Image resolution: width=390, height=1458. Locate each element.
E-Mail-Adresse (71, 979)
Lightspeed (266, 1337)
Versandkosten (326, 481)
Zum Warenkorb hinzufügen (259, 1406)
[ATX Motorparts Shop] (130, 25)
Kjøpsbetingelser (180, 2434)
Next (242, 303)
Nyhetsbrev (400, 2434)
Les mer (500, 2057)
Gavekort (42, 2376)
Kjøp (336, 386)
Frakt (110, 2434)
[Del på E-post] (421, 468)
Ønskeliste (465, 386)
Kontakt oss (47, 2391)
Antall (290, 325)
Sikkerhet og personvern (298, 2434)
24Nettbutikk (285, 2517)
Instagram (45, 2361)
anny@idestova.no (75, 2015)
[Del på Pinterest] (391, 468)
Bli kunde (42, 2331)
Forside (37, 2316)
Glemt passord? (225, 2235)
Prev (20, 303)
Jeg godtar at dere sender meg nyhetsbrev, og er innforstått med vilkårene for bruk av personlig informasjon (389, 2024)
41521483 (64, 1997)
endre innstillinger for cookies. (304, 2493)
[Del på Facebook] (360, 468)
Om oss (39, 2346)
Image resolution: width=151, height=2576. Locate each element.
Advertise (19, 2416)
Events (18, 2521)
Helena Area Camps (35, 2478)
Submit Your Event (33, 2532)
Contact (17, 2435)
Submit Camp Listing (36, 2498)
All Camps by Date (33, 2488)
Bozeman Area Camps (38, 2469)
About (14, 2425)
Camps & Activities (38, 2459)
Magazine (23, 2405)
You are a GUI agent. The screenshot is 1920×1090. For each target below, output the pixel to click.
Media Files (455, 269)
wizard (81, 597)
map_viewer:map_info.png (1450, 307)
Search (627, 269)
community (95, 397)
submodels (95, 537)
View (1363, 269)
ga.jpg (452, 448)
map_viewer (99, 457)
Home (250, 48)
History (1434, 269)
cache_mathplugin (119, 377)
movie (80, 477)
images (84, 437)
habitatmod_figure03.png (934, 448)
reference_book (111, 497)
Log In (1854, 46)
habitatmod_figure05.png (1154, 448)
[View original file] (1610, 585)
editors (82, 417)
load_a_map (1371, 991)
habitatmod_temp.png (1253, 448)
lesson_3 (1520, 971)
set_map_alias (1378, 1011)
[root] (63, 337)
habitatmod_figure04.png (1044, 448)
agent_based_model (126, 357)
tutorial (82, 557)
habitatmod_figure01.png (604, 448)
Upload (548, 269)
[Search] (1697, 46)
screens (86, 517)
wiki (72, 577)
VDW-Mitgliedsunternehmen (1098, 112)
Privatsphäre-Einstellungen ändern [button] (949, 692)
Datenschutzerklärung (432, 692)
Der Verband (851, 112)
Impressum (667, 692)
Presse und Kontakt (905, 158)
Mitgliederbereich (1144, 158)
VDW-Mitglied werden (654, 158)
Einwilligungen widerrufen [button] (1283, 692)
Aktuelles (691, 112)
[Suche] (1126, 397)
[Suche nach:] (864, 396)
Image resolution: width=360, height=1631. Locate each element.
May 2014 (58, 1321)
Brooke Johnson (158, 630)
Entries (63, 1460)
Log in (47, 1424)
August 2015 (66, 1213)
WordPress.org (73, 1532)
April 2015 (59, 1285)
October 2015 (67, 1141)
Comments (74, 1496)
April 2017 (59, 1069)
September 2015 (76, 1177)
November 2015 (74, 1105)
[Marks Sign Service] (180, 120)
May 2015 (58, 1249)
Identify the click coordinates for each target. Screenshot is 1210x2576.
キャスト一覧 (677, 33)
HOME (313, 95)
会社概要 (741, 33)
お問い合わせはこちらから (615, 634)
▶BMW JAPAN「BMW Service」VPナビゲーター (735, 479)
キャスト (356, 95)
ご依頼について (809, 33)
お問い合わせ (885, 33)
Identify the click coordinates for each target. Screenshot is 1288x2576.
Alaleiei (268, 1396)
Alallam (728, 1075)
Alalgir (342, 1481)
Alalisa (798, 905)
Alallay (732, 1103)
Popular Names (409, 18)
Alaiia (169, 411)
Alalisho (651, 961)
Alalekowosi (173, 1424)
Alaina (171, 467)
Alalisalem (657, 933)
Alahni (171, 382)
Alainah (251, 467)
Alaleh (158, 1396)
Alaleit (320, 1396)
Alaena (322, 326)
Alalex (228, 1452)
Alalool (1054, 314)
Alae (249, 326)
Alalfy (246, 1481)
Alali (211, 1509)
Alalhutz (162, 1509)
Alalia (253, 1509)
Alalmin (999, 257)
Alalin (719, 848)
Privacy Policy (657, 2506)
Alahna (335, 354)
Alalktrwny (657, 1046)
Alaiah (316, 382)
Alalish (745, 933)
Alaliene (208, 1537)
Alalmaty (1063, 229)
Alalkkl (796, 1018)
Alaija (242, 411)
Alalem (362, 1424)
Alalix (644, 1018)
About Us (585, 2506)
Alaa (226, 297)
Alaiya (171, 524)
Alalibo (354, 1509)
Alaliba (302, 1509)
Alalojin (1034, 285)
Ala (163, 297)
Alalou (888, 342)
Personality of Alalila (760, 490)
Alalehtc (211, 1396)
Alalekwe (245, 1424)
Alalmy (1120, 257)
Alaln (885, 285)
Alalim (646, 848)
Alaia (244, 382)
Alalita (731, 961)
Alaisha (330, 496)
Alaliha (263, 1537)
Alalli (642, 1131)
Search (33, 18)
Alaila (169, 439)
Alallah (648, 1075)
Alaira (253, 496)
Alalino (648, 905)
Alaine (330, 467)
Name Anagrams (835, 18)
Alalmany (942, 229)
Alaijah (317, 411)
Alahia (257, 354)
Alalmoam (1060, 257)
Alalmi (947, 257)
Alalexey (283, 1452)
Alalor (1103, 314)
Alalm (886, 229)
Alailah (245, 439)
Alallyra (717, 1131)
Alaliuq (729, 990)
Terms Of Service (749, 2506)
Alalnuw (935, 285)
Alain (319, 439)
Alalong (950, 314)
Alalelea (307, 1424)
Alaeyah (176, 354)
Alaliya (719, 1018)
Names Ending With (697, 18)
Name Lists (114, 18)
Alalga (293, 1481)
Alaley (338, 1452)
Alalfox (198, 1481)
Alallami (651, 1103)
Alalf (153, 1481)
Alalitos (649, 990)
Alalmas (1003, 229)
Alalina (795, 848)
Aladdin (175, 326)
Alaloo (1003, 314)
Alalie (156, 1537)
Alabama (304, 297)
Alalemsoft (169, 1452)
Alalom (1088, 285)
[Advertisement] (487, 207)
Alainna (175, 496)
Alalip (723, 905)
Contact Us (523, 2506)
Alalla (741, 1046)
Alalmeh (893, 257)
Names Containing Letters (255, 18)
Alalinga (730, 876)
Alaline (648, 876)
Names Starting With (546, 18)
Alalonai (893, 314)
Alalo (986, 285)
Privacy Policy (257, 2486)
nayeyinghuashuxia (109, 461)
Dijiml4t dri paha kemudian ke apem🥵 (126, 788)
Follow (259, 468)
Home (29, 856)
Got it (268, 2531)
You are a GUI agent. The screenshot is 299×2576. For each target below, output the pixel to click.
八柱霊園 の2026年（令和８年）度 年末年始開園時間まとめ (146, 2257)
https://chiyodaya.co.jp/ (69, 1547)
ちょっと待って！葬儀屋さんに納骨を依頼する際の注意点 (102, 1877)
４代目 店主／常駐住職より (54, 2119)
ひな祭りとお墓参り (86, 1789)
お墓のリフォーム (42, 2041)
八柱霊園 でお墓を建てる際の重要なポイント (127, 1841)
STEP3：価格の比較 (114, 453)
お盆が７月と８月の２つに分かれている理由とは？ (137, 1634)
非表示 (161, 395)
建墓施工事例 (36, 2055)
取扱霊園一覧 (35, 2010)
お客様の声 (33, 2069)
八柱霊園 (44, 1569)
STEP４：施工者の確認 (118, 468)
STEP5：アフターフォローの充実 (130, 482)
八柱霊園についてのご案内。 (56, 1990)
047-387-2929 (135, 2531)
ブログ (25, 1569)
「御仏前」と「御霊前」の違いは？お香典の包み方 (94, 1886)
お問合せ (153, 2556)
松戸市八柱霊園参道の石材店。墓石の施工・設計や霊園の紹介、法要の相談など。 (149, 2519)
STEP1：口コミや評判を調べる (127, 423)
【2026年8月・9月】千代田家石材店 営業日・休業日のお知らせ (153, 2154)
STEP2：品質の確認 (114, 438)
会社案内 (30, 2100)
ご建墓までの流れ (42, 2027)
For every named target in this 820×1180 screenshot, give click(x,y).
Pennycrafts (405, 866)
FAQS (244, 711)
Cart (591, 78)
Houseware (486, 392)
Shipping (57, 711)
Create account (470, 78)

__Work request__: Would you please copy exactly the part of the entries above that begins at the line containing "Alalfox (198, 1481)" and ends at the line containing "Alalinga (730, 876)", both lines included?

__Answer box__:
Alalfox (198, 1481)
Alallami (651, 1103)
Alalf (153, 1481)
Alalitos (649, 990)
Alalmas (1003, 229)
Alalina (795, 848)
Aladdin (175, 326)
Alaloo (1003, 314)
Alalie (156, 1537)
Alabama (304, 297)
Alalemsoft (169, 1452)
Alalom (1088, 285)
[Advertisement] (487, 207)
Alainna (175, 496)
Alalip (723, 905)
Contact Us (523, 2506)
Alalla (741, 1046)
Alalmeh (893, 257)
Names Containing Letters (255, 18)
Alalinga (730, 876)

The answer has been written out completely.